PIPESTONE, MINN. -- After a lifetime of carving scared pipestone, Billy Bryan's handshake was bone-crushingly vice-like. "That's what you get from throwing a sledgehammer for 60 years," he joked in an interview this summer.

Bryan, a fixture at the Pipestone National Monument who worried about the future of the Native American pipe-carving tradition, died Monday from a heart attack. He was 70.

In a series of interviews this summer with the Star Tribune, Bryan talked about the lifetime he spent amid the red rock outcrops of southwestern Minnesota:

"I was born on the top of the hill over there at the Pipestone Indian School," he said. "I was raised a half-mile south of the grounds. And I'll be buried in the boneyard a half-mile west. I've got one foot in the grave and the other's slipping."

Despite that foreboding, he was in good health and would walk a few miles to the monument every day. Bryan joked that he was a mixed-blood: "My father was Ojibwe and my mother was Dakota."

He'd point to a crooked slippery elm tree beside a quarrying pit and explain that his mother would hang his cradle board on that tree. As a 12-year-old, Bryan counted the pipes he carved. By the time he reached 14, he quit counting because he'd reached 2,200.

"Ninety-eight percent of the work is getting the rock out of the ground," he said. "And 2 percent goes into carving a pipe, which I can do sitting in the shade taking a nap."

The National Park Service issues 56 quarrying permits a year to Native Americans.
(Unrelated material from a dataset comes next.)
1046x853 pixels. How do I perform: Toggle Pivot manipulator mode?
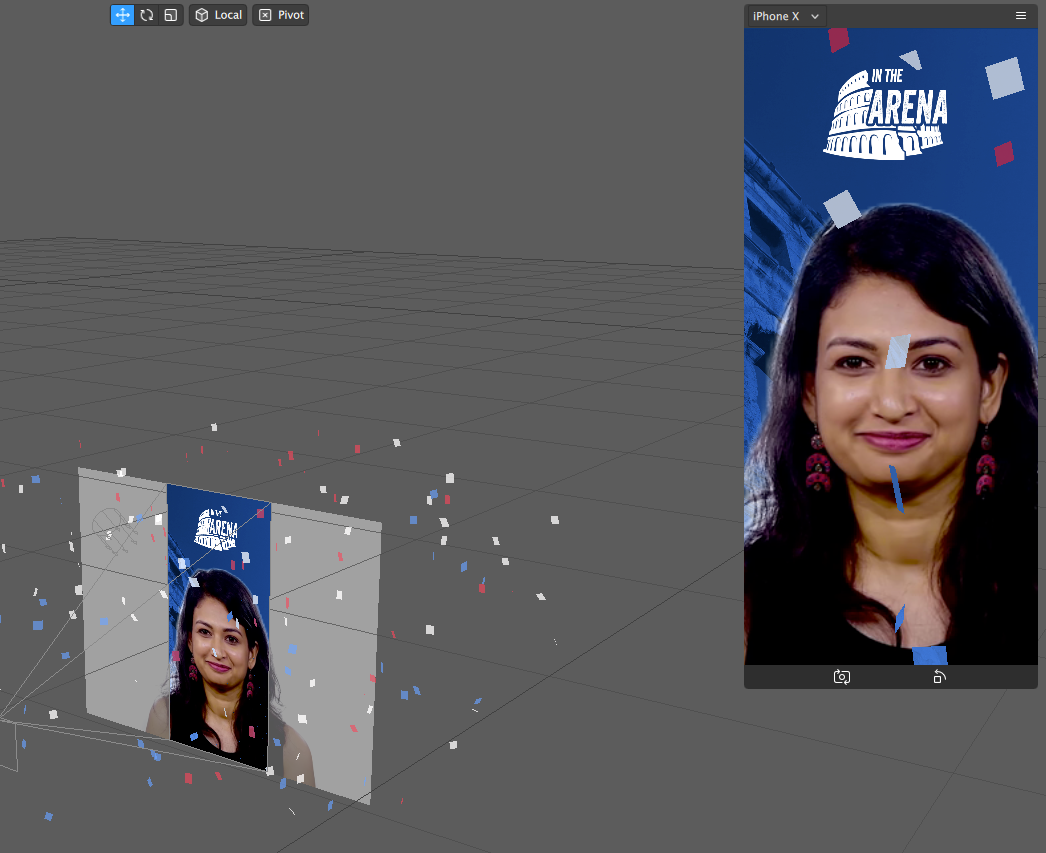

Only hand tools such as hacksaws, hammers, wedges and files can be used to extract the soft red rock.

Bryan worked that the Pipestone National Monument from 1962 to 1972, moving from maintenance to archeology, where he supervised digs. Twice married and widowed, he is survived by two grown daughters.

He worried that the art of pipe carving will be lost as his generation disappears.

"This is all I've been brought up to do," Bryan said. "I don't know anythinfg else. It's a dying art. Everyone left quarrying and carving now is 40 or older -- the younger people would rather push buttons on a computer than swing a 20-pound sledgehammer."

(Star Tribune photographer David Joles shot this photo earlier this year)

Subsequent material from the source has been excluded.